▶ **TASK GOAL**
Search the data for the word "each". Reproduce every line where it is found.
**** EXERCISE INPUTS
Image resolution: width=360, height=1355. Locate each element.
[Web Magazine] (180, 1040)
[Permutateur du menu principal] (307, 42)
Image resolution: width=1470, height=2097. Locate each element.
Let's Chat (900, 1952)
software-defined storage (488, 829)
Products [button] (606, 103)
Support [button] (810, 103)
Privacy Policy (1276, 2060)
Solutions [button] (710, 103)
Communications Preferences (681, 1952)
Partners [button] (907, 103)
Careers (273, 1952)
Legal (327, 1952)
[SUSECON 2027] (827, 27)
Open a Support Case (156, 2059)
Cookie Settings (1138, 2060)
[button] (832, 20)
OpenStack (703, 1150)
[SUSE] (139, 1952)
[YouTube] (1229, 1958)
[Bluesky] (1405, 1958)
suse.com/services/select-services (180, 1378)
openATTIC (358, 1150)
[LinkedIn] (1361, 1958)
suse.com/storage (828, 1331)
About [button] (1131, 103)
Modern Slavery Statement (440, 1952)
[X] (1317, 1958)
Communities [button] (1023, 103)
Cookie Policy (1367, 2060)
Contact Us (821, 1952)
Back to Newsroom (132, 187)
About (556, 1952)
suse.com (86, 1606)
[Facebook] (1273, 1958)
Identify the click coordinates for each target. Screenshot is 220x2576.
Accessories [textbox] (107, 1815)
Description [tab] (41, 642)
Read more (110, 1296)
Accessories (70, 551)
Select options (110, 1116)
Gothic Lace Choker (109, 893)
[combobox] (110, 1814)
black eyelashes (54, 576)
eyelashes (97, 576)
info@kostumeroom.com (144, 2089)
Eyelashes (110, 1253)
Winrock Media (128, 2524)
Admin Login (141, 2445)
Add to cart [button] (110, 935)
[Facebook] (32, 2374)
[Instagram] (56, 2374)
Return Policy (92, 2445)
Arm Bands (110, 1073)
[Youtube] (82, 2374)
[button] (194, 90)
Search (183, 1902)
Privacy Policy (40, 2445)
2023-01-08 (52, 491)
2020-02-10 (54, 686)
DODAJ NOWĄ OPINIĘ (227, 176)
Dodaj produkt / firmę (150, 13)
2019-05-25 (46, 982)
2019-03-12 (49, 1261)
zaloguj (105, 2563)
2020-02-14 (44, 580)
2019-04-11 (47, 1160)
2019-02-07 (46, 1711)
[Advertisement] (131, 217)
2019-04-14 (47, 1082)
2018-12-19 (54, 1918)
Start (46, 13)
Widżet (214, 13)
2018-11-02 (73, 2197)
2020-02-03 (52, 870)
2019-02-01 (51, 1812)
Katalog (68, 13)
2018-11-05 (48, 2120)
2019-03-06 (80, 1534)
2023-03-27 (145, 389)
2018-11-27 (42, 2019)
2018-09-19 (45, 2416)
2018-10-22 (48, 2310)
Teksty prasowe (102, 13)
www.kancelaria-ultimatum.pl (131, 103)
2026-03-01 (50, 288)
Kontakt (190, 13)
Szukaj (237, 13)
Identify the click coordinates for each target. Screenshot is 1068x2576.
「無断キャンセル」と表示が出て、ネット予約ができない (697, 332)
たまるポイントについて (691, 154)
********
▶ **TASK RESPONSE**
Image resolution: width=360, height=1355. Locate each element.
Image resolution: width=1470, height=2097. Locate each element.
Identify the click coordinates for each target. Screenshot is 220x2576.
Identify the click coordinates for each target. Screenshot is 1068x2576.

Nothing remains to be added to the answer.